▶ **PROBLEM SET**
1. Answer these questions using the biography of Asako Hirabayashi, giving each answer on its own line with the matching letter:
(a) At what age did Hirabayashi begin composing and playing piano?
(b) What was the title of the dissertation she wrote for her doctorate at Juilliard?
(c) In what year did she and Margaret Humphrey start their duo?
2. Rewrite the biography of Asako Hirabayashi from "Hirabayashi's interest in" up to and including "and other performers.", replacing "Cerulean Fire" with "Azure Flame".

▶ **SELECTED TEXT**
+ + + + + + +

- Born: 1960 (age 65–66) Japan
- Occupation: Composer

= Asako Hirabayashi =

Asako Hirabayashi (born 1960) is a Japanese-American contemporary composer, librettist, and harpsichordist.

== Early life and training ==

Hirabayashi was born in Japan and began composing and playing piano at age 7. She graduated from college in Japan as a composition major. She encountered the harpsichord in Japan, and adopted it as a good fit for her small hands and her desire to play on rare instruments. She moved to the United States in order to study harpsichord performance and composition at the Juilliard School in the 1990s. She earned a doctorate degree from Juilliard writing a dissertation titled, "Ornamentation in the harpsichord music of William Byrd."

== Career ==
In the early 2000s, she moved to Minnesota where she became an active member of the Japan America Society of Minnesota. She performs locally, nationally and internationally, while composing and teaching. Her most recognized compositions include an opera, a Concerto for Four Harpsichords and Strings, and solo harpsichord and chamber pieces.

Hirabayashi's interest in historical instruments led her to collaborate with violinist Margaret Humphrey. They started the duo Cerulean Fire in 2012. Their mission is to provide the highest quality of music as well as increase the general public's awareness and appreciation of concerts with historical instruments. In 2014 Hirabayashi took over producing a "Music and Flower" show with the group Sogetsu Ikebana Group. This show had been started by her friend Eiji Ikeda, a violist of the Minnesota Orchestra.

Performing her own compositions and other works, Asako makes regular appearances at the Baroque Room in Minneapolis. She performed in Japan, Carnegie Hall, London, and several global venues. She regularly collaborates with string players and other performers.

+ + + + + + +

▶ **DATASET CONTENT**
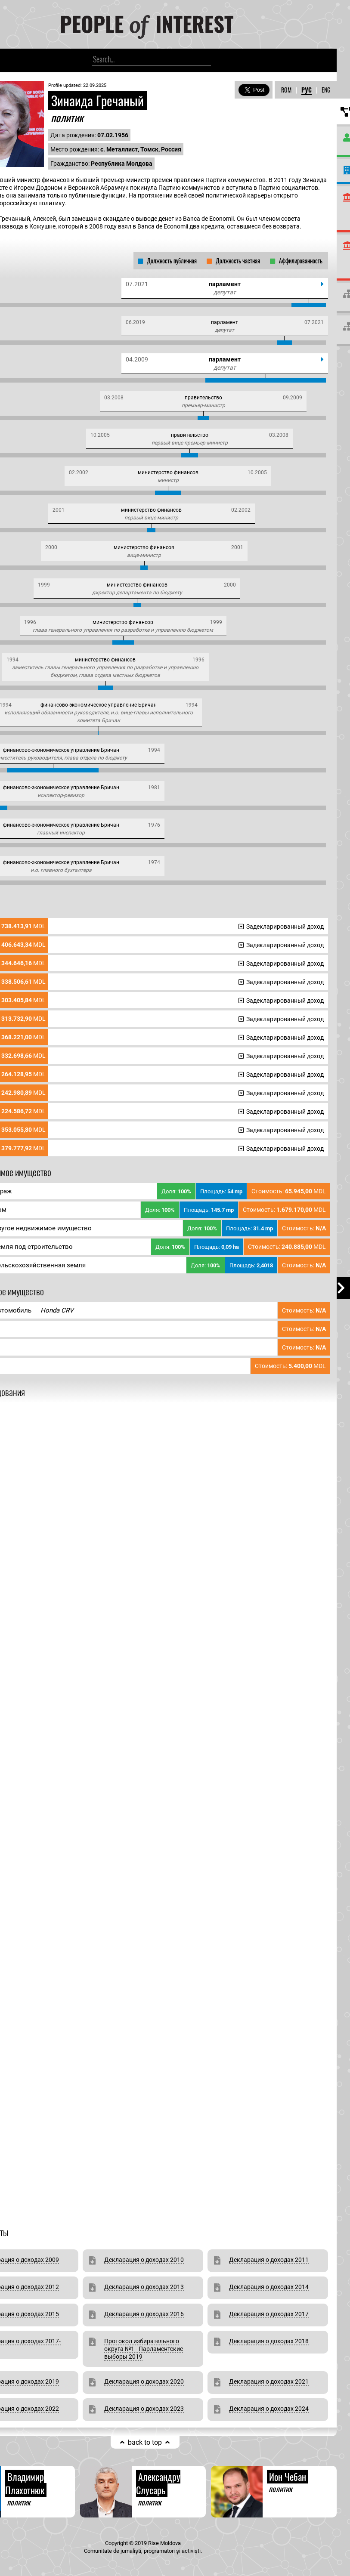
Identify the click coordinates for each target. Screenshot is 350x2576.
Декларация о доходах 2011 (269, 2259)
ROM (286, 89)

+ + + + + + +

▶ **OUTPUTS**
1.
(a) At age 7.
(b) "Ornamentation in the harpsichord music of William Byrd."
(c) 2012.

2.
Hirabayashi's interest in historical instruments led her to collaborate with violinist Margaret Humphrey. They started the duo Azure Flame in 2012. Their mission is to provide the highest quality of music as well as increase the general public's awareness and appreciation of concerts with historical instruments. In 2014 Hirabayashi took over producing a "Music and Flower" show with the group Sogetsu Ikebana Group. This show had been started by her friend Eiji Ikeda, a violist of the Minnesota Orchestra.

Performing her own compositions and other works, Asako makes regular appearances at the Baroque Room in Minneapolis. She performed in Japan, Carnegie Hall, London, and several global venues. She regularly collaborates with string players and other performers.